Home ActualitéUne journée dans la vie d’un journal manuscrit au Bangladesh

Une journée dans la vie d’un journal manuscrit au Bangladesh

by Sara
Bangladesh

Dans un marché aux poissons animé du sud du Bangladesh, la journée ordinaire de Hasan Pruiz ne ressemble à aucune autre. Ouvrier journalier et éditeur en chef d’un journal manuscrit local nommé Andermanik, il partage son temps entre la vente de poisson et la rédaction des histoires de sa communauté.

Ce récit suit son rythme quotidien, la vie collective de son village côtier et la façon dont un journal manuscrit Bangladesh relie des habitants souvent oubliés des flux médiatiques nationaux.

Un marché de poissons animé

Le marché de Mahipur, dans le district de Patuakhali, se réveille avant l’aube. L’air est salin, les bateaux colorés s’amarrent, et le bruit des moteurs diesel accompagne le déchargement des captures.

Hasan, 44 ans, travaille debout parmi des barils et des caisses en plastique, triant et emballant des hilsa — le poisson national du Bangladesh — destiné aux villes comme Dacca et Barishal.

Il commence sa journée vers 4 heures du matin par la prière de l’aube et un thé noir. Sa rémunération quotidienne tourne autour de 600 takas (environ 5 dollars).

Hasan livre un journal à un villageois

« Mon village »

Après le marché, Hasan regagne sa maison de trois pièces, qui sert aussi de siège pour Andermanik — « la gemme du noir » en bengali, du nom du petit fleuve voisin.

Ne possédant pas d’ordinateur, lui et son équipe écrivent les articles à la main avant de les photographier pour impression. Ils estiment que l’écriture manuscrite donne un caractère intime et proche au journal.

Hasan a lancé l’initiative en 2016, encouragé par un journaliste environnemental de Dacca, puis publié le premier numéro le 1er mai 2019, en hommage aux travailleurs.

Vue de West Sonatala

Oubliés par le monde

La région est isolée : routes dégradées, réseau téléphonique intermittent et accès à l’électricité récent et limité. Les soins médicaux de base manquent, et la plupart des foyers n’ont pas de télévision.

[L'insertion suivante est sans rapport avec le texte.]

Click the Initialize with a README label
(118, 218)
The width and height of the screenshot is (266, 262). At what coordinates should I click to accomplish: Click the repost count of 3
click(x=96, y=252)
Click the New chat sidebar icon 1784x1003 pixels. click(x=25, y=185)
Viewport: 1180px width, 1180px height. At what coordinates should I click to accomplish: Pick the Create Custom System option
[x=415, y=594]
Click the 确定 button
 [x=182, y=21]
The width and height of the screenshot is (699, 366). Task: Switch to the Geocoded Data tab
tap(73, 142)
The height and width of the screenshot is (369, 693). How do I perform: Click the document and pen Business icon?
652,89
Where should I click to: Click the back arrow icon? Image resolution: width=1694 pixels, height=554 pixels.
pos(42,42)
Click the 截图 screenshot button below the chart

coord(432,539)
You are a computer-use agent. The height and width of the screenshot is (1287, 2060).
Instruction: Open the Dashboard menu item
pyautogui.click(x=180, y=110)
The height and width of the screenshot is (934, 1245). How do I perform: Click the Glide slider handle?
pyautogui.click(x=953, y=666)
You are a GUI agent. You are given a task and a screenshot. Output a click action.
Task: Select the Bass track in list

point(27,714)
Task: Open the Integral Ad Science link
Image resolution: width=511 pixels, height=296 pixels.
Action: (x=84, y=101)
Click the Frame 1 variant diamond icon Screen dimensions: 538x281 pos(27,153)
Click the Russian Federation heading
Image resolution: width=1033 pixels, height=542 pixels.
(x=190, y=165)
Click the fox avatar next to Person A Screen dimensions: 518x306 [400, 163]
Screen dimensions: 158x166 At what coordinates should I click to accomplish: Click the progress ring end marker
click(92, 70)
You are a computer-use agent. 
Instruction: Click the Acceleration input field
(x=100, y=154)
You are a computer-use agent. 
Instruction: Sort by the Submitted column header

Conséquences pour la communauté :

  • Accès réduit à l’information nationale et régionale.
  • Difficultés de déplacement en saison des pluies — habitants forcés de marcher pieds nus dans la boue.
  • Vulnérabilité accrue face aux catastrophes climatiques (inondations, intrusions d’eau salée).

Ce sentiment d’abandon a poussé Hasan à créer un média local pour raconter leurs propres histoires.

La communauté

L’équipe d’Andermanik a grandi de dix contributeurs au lancement à une équipe d’environ 17 correspondants bénévoles. Ils se réunissent une ou deux fois par cycle de publication pour partager idées et récits.

Les membres représentent divers profils locaux :

  • Enseignants et électriciens.
  • Ouvriers journaliers et conducteurs d’e-rickshaw.
  • Une couturière qui recueille des témoignages féminins, et un correspondant issu de la minorité hindoue.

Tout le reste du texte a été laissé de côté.